Uganda ist mit ihrer Aufgabe nicht alleine und hat auf dem Biohof der Familie Bohne nette Kollegen.
Sonntagsarbeit
In der Saison gehören auch Wochenenddienste auf dem Feld dazu. Wenn mehr Zeit ist, werden Gunda und die anderen zwei Schweren Warmblüter sonntags auch mal vor die Kutsche gespannt – das Geschirr ist leichter als das Arbeitsgeschirr und so traben sie besonders stolz.
Abteilungsleiter
Tochter Siggi Bohne war und ist zuständig für Reiten und Voltigieren. Synke und Kay Bohne für die Ausbildung auf dem Feld.

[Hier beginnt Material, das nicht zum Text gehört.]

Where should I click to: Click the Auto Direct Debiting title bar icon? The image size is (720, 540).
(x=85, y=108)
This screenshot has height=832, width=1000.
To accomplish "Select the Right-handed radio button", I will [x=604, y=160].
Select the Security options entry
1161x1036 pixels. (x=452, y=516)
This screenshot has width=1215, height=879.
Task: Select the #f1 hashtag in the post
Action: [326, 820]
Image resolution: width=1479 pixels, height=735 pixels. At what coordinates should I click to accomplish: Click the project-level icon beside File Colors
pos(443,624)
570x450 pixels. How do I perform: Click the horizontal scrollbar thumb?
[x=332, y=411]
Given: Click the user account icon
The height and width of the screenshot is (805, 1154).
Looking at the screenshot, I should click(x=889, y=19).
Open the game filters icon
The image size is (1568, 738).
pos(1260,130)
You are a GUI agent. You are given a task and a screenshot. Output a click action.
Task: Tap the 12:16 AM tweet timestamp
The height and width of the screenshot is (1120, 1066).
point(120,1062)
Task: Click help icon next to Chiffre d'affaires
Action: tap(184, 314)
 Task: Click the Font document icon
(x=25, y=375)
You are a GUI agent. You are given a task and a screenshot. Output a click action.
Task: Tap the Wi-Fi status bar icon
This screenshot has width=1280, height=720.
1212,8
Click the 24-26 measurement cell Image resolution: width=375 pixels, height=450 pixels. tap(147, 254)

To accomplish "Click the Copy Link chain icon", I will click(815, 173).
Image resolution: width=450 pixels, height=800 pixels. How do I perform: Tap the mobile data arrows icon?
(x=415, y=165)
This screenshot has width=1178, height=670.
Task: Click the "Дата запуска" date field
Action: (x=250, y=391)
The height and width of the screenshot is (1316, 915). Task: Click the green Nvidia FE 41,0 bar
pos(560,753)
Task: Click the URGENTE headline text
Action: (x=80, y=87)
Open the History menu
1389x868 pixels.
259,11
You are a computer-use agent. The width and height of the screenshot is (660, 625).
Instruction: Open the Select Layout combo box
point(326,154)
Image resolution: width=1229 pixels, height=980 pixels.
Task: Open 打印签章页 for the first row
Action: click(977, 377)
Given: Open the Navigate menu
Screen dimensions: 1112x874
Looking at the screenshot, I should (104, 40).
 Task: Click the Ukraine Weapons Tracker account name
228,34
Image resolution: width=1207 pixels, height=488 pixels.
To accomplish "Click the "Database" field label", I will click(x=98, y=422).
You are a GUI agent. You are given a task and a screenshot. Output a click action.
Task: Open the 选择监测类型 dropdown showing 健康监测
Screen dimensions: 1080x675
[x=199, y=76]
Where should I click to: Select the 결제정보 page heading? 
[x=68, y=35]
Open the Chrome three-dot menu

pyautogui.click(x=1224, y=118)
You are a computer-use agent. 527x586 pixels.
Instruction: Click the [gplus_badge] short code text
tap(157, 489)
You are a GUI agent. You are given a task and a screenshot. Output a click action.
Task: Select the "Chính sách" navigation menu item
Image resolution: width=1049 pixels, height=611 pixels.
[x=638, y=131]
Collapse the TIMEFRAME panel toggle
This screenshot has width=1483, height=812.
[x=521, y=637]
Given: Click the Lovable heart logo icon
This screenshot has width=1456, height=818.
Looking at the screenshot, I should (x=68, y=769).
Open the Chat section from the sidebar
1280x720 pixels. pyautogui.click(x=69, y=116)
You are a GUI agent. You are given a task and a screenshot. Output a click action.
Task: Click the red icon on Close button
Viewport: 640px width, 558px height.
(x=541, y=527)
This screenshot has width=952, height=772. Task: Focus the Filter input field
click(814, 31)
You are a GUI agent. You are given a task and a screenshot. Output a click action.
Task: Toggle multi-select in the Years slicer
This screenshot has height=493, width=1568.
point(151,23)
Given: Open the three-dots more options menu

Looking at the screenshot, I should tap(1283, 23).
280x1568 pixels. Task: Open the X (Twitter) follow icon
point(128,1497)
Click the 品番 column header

Wie würde das Zwischenzeugnis lauten?
Synke Bohne lobt – „wir haben gegenseitig unser Vertrauensverhältnis aufgebaut.“ Es gibt nur wenig Kritik: „Bei der Kollegialität gibt es manchmal Abzüge: Sehr selten ist Gunda eine kleine Ziege, gerade wenn es um Futter geht.“ Dafür aber: „Gunda hat eine große Verlässlichkeit. Sie reagiert wie per Fernbedienung auf Zuruf – auf dem Feld zum Losgehen und Anhalten oder zum Aufladen des Ackerwagens. Gunda ist perfekt eingearbeitet, das ist vergleichbar mit einer langen Betriebszugehörigkeit in einem guten Unternehmen.“
Die Unterscheidung zum privaten Hobbypferd
Die Gemüsebauern sind bestrebt, die Bindung ein Pferdeleben lang zu halten, weil sie abhängig davon sind, dass die Pferde gut mitmachen und akkurat laufen: Das ist im Gemüsebeet wichtig, sonst gehen die Pflanzen kaputt und es entsteht ein wirtschaftlicher Schaden.
Arbeit im Alter – Rentenversicherung
Gundas Mutter Umsi ist inzwischen 28 Jahre alt. Sie macht noch ein wenig auf dem Feld mit, was gut geht – „So wie man sich es für einen älteren Menschen wünscht: Die Omi macht mit, was sie kann. Ein gesundes Altwerden gehört bei und für die Arbeitspferde dazu“, sagt Synke Bohne.